This process of becoming more like Christ is, at most times, a downright struggle! I am reminded over and again that the closer I draw to the Light, the more darkness is revealed in me. And I don’t enjoy that at all. Often I find myself, head hung low, shoulders slumped and in front of my gracious Savior, asking, once again, for a restoration of our relationship. This daily process is what drew me to this prayer from the Valley of Vision:
give me a deeper repentance,
a horror of sin,
a dread of its approach;
Help me chastely to flee it,
and jealously resolve that my heart shall be thine alone.
Give me a deeper trust,
that I may lose myself to find myself in thee,
the ground of my rest,
the spring of my being.
Give me a deeper knowledge of Thyself
as Saviour, Master, Lord, and King.
Give me a deeper power in private prayer,
more sweetness in Thy Word,
more steadfast grip on its truth.
Give me deeper holiness in speech, thought, action,
and let me not seek moral virtue apart from Thee.
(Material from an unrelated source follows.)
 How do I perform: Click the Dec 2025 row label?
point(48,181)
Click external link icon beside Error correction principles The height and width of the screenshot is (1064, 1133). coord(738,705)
Plough deep in me, great Lord, heavenly Husbandman,
that my being may be a tilled field,
the roots of grace spreading far and wide,
until Thou alone art seen in me,
Thy beauty golden like summer harvest,
Thy fruitfulness as autumn plenty.
I have no Master but Thee,
no law but Thy will,
no delight but Thyself,
no wealth but that Thou givest,
no good but that Thou blessest,
no peace but that Thou bestowest.
I am nothing but that Thou makest me,
I have nothing but that I receive from Thee,
I can be nothing but that grace adorns me.
Quarry me deep, dear Lord,
and then fill me to overflowing with Living Water.